We’re excited to announce that Google Cloud’s collaborative work with Theta over the last several months, “Model Pipeline for Video-to-Text Applications”, is being presented at this year’s Google Cloud Next conference in San Francisco. The project will be presented by Brice Perez, Google Cloud’s Web3 customer engineer. If you are attending in person, the presentation will be at 9am PT on Thursday 8/31 at Moscone South — Level 2 — Room 211. For those that can’t attend, we have a modified version of the presentation available here. You can also watch the presentation online using the free Google Cloud Next Digital Pass.
This collaboration between Google Cloud and Theta Edge Network aims to combine the best of Cloud and Edge architectures. Cloud structures are stable with high availability, while edge networks have an unlimited amount of nodes, which are lower-capability but have massive parallel processing power, and are close to end users. By using both together, we can harness the power of both Cloud and Edge for emerging AI use cases in video, media and entertainment.
How does Theta Edge Network fit in? With several distinct advantages:
- Scale: a distributed network of 10k+ nodes around the world
- Availability: with a mix of cloud-based VMs and laptop/desktop, there is no single point of failure
- Resources: Comprised of vast amounts of idle CPU/GPU and memory/storage that can be harnessed into parallel processing power
- Simple UX: Jobs run in the background with no user interaction required
Model Pipeline Concept: GCP + Theta Edge Network
Applying this model, we conduct a task using multiple deep-learning models consecutively. Some of these models can be Google’s proprietary models accessible only through GCP’s API. Some are open-sourced models that can be served by the Theta edge network leveraging the massive parallel processing power.

Application 1: Semantic Video Search
In this first example of semantic video search multiple models are used consecutively through GCP and Theta Edge Network. Raw video is fed into Video-to-text by Google Imagen via the Vertex AI APIs, then clip summaries are sent to the large language model (LLM) and VectorDB hosted in the Theta Edge Network to create video summaries and tags.

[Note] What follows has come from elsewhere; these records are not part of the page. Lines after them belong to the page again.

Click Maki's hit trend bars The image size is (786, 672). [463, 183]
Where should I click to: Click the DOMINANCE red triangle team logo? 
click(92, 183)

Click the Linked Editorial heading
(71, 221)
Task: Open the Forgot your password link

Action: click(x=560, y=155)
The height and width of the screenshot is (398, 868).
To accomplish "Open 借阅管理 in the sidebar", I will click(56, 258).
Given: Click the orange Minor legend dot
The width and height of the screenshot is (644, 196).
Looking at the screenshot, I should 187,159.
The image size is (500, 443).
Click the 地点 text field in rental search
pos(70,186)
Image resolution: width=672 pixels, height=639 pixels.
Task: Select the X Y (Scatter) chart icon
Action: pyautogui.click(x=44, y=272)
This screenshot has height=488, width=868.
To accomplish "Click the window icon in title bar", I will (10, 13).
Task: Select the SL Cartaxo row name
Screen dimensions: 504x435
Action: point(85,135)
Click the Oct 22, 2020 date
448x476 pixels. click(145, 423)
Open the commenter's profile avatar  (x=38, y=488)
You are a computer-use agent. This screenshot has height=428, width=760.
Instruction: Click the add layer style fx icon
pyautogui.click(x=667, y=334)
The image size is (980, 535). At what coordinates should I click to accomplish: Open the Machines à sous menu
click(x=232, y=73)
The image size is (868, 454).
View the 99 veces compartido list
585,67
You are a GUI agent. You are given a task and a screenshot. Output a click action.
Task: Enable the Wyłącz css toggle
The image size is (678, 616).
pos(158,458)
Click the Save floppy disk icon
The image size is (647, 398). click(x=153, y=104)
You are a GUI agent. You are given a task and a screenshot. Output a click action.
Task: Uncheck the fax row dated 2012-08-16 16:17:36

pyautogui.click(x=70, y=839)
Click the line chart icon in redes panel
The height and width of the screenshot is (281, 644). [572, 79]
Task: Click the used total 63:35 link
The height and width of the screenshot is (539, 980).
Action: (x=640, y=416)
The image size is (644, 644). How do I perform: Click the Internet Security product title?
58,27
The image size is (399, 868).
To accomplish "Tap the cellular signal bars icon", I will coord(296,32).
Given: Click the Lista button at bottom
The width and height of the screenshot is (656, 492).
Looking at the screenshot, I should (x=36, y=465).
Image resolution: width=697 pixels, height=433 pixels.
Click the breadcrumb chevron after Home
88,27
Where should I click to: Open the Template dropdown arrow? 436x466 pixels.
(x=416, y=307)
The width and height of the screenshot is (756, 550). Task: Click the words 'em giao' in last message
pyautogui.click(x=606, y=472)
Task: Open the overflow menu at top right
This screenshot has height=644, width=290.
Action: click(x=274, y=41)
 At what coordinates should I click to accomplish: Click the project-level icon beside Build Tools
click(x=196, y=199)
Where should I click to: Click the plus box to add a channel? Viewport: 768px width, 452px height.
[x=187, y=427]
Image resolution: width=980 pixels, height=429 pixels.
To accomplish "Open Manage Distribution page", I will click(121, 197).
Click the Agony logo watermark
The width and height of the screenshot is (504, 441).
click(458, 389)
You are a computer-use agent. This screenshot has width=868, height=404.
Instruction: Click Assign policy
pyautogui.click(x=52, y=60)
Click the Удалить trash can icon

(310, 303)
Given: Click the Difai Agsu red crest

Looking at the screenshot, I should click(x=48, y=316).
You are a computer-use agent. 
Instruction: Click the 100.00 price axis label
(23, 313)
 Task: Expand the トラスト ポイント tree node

This allows the users to accurately locate interesting moments inside a long video from a massive video library using natural languages.
Application 2: Game Highlight Reel Generation
In this second example of game highlight reel generation, again multiple models are used consecutively. Raw video is fed into Video-to-text by Google Imagen via the Vertex AI APIs, clip summaries are sent to LLM on Theta Edge Network, then clip sentiments are used by ffmpeg in the Edge Network to create highlight reels, which can then be sent back to Imagen Video-to-text on GCP to create summaries of the highlight reels.
Implications of Cloud + Edge
These examples of applications utilizing Cloud and Edge services together have broad implications. By seamlessly switching between high-throughput / high-availability centralized services like GCP along with decentralized edge networks like Theta with massive parallel processing power, developers and enterprises can always have the best tool for the job at their fingertips instead of compromising on one axis. With video comprising 80% of global network traffic and growing, these video-focused use cases will be a major component of production AI use cases in the coming years.